The corrosion resistance of iron-chromium alloys was first recognized in 1821 by the French metallurgist Pierre Berthier, who noted their resistance against attack by some acids and suggested their use in cutlery. However, the metallurgists of the 19th century were unable to produce the combination of low carbon and high chromium found in most modern stainless steels, and the high-chromium alloys they could produce were too brittle to be of practical interest.
This situation changed in the late 1890s, when Hans Goldschmidt of Germany developed an aluminothermic (thermite) process for producing carbon-free chromium. In the years 1904–1911, several researchers, particularly Leon Guillet of France, prepared alloys that would today be considered stainless steel.
In Germany, Friedrich Krupp Germaniawerft built the 366-ton sailing yacht Germania featuring a chrome-nickel steel hull in 1908. In 1911, Philip Monnartz reported on the relationship between the chromium content and corrosion resistance. On October 17, 1912, Krupp engineers Benno Strauss and Eduard Maurer patented austenitic stainless steel.
Similar industrial developments were taking place contemporaneously in the United States, where Christian Dantsizen and Frederick Becket were industrializing ferritic stainless.

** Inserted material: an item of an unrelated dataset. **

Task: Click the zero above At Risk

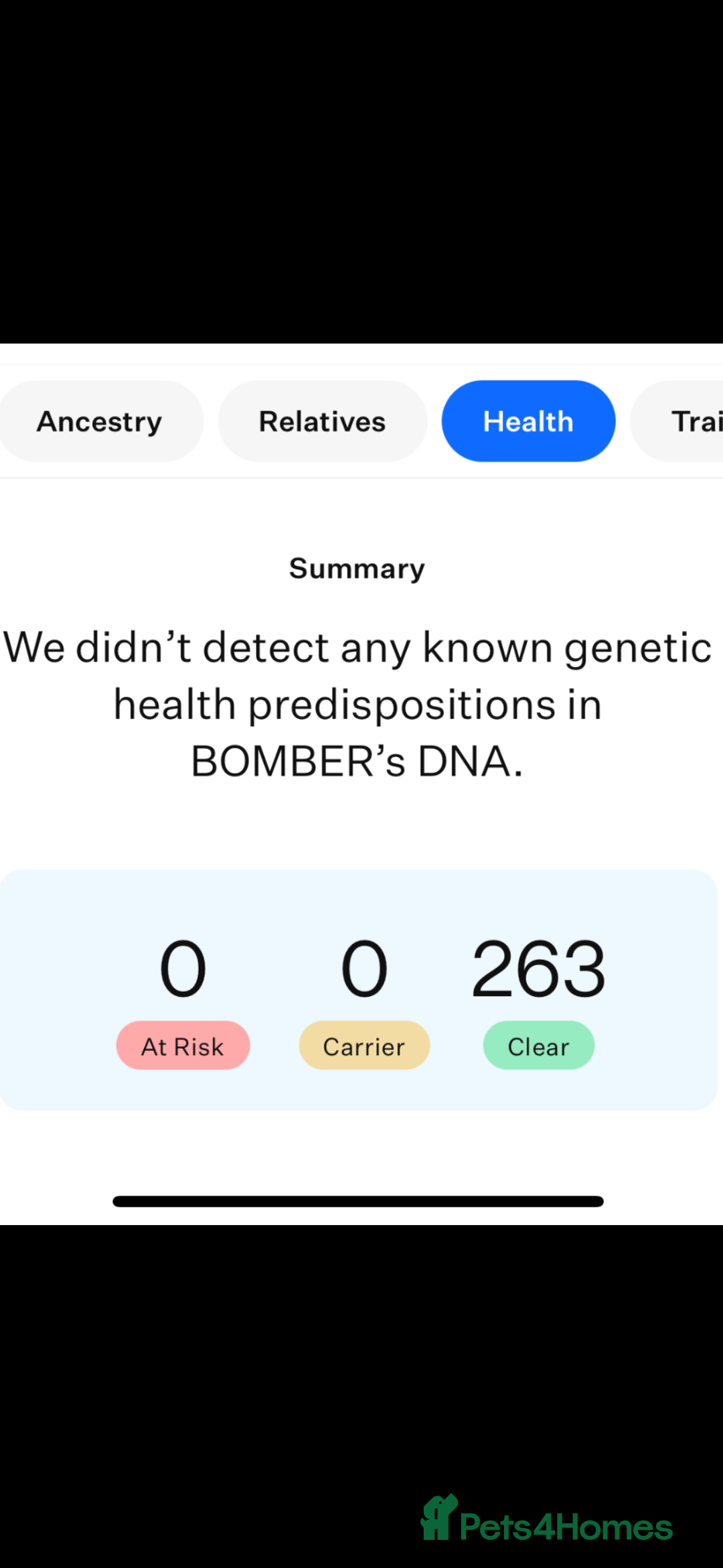Action: pyautogui.click(x=183, y=968)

Harry Brearley of the Firth-Brown research laboratory in Sheffield, England is commonly credited as the "inventor" of stainless steel. In 1913, while seeking an erosion-resistant alloy for gun barrels, he discovered and subsequently industrialized a martensitic stainless steel alloy. The discovery was announced two years later in a January 1915 newspaper article in the New York Times. Uses in sculpture, building facades and building structures
- Stainless steel was particularly in vogue during the art deco period. The most famous example of this is the upper portion of the Chrysler Building (illustrated above). Diners and fast food restaurants feature large ornamental panels, stainless fixtures and furniture. Owing to the durability of the material, many of these buildings still retain their original and spectacular appearance.

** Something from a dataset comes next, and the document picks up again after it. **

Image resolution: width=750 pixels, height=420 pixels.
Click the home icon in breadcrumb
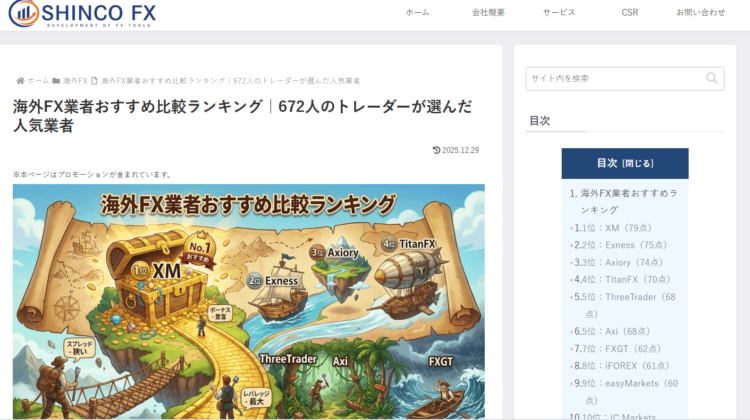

- In recent years, the forging of stainless steel has given rise to a fresh approach to architectural blacksmithing.
- Also pictured above, the Gateway Arch is clad entirely in stainless steel: 886 tons (804 metric tonnes) of ¼″ (6.3 mm) plate, #3 Finish, Type 304. (External Link
)
- Type 316 stainless is used on the exterior of both the Petronas Twin Towers and the Jin Mao Building, two of the world's tallest skyscrapers. (External Link)
- The Parliament House of Australia in Canberra has a stainless steel flagpole weighing over 220 tonnes.
- The aeration building in the Edmonton Composting Facility, the size of 14 NHL hockey rinks, is the largest stainless steel building in North America. (External Link)
- The United States Air Force Memorial has an austenitic stainless steel structural skin.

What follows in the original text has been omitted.